§ **Selected passage**
Segment Open
Bill Gates, the very macro-founder of Microsoft and godfather to PCs everywhere, has begun channeling some of his massive coffers into green tech ventures. He may not be the first IT mogul to dive into green tech funding, but Gates is certainly diving in headfirst. The question is, is he diving into the shallow end?

So far he’s invested in traveling wave nuclear power and green venture capitalist Vinod Khosla — not exactly way out-there funding. But now, the billionaire philanthropist is plunging deeper than anyone else of his stature and fame, into the outer reaches of climate change technology, blasting into that “galaxy far, far away” where few dare to tread. Bill Gates is funding geoengineering.
At the annual TED conference in February, Gates addressed climate change for the first time, stating that we need “energy miracles” to avoid the worst of what global warming has to offer. Judging by where his most recent investments have landed, he may believe we can manufacture our own miracles.
Gates recently gave $4.5 million to fund research into planet-cooling strategies, reports the Ottawa Citizen. The funding was split between David Keith of the University of Calgary and Ken Caldeira of the Carnegie Institute for Science, who then disseminated the money to a variety of research projects, including one that plans to “seed” artificial clouds into the sky to cool the atmosphere.
Segment Closed
§ **Your goal**
In the article on Bill Gates and geoengineering, how much did Gates give to fund research into planet-cooling strategies?

§ **Information**
Segment Open
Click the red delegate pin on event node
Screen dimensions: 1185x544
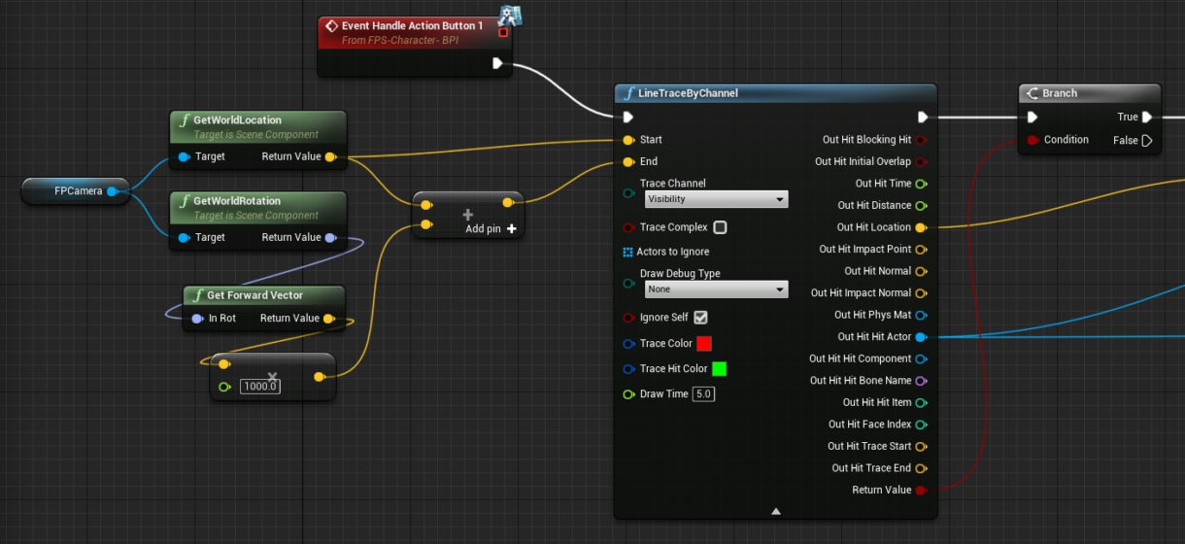[x=503, y=32]
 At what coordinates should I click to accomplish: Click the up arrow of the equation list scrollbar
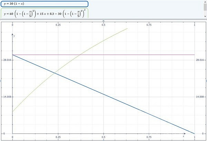[205, 1]
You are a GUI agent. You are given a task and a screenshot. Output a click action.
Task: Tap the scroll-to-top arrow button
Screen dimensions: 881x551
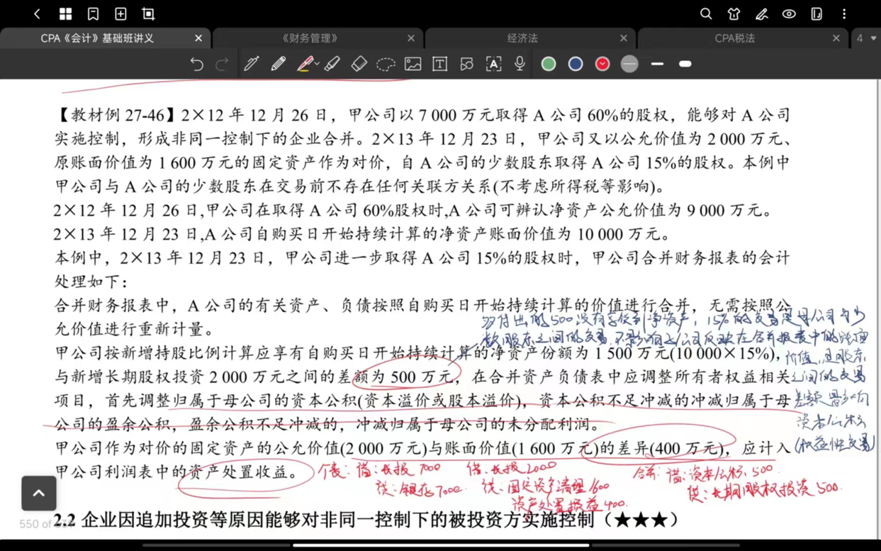[x=39, y=493]
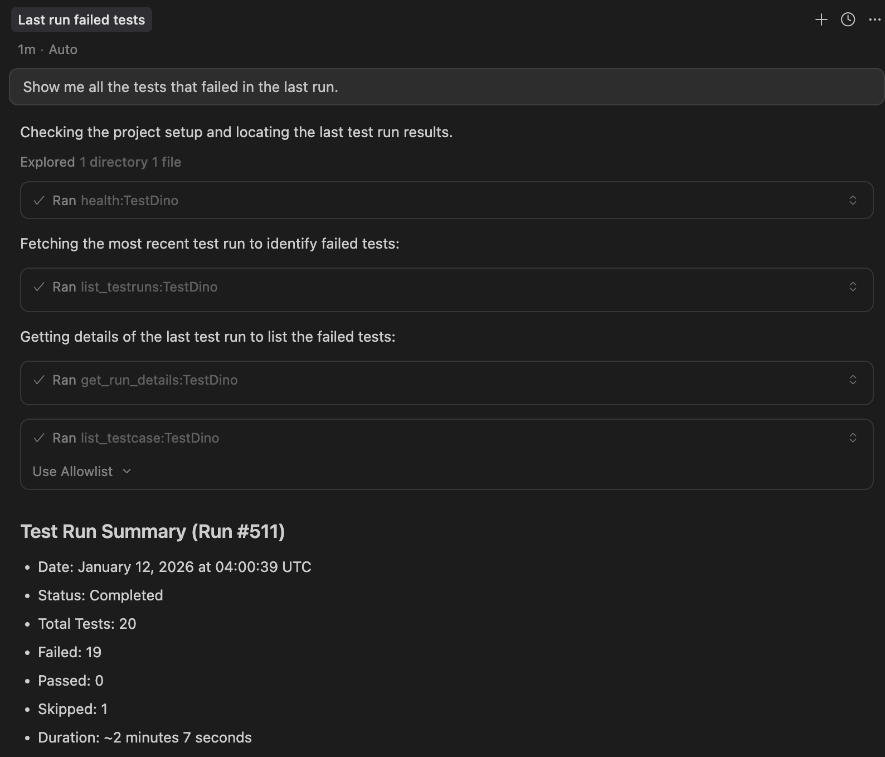Click the Ran get_run_details:TestDino label
Image resolution: width=885 pixels, height=757 pixels.
tap(145, 380)
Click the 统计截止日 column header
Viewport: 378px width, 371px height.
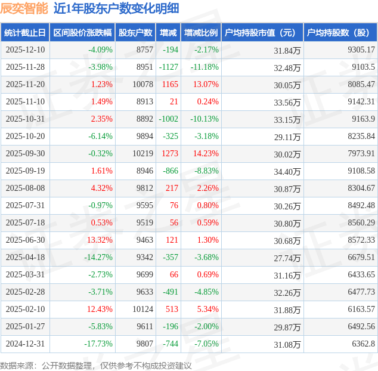tap(25, 33)
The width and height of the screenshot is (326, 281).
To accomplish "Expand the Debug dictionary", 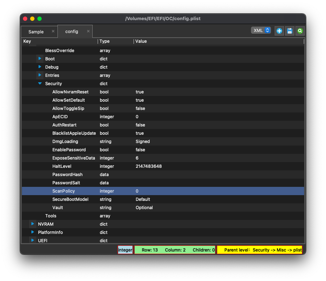I will coord(39,67).
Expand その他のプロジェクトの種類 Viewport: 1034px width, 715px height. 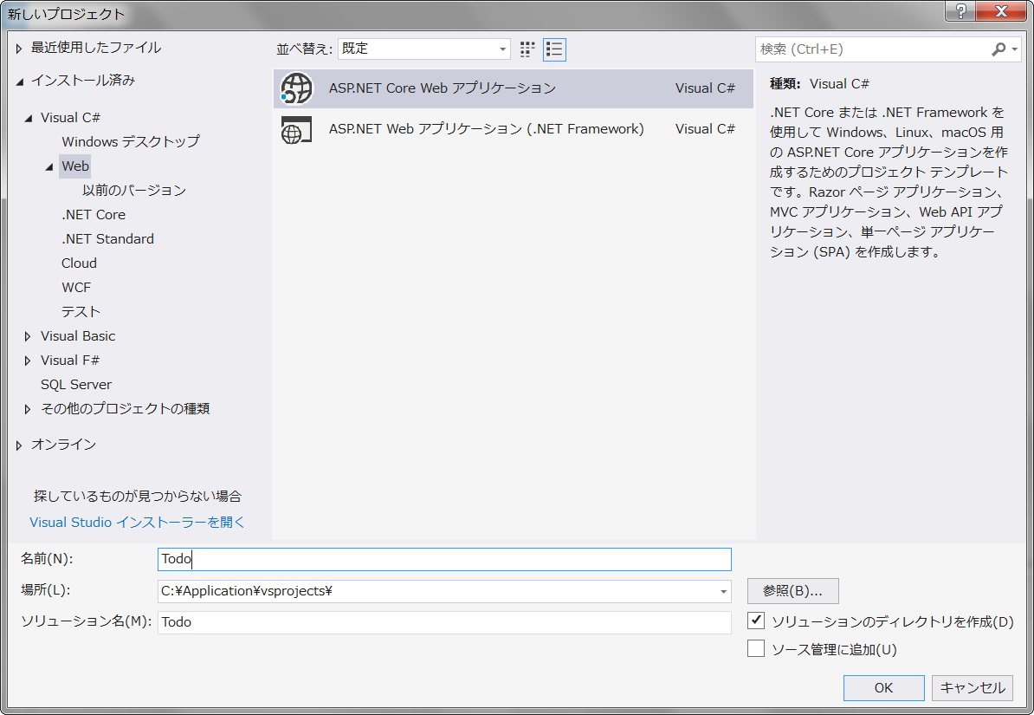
Segment Closed
§ **Task answer**
$4.5 million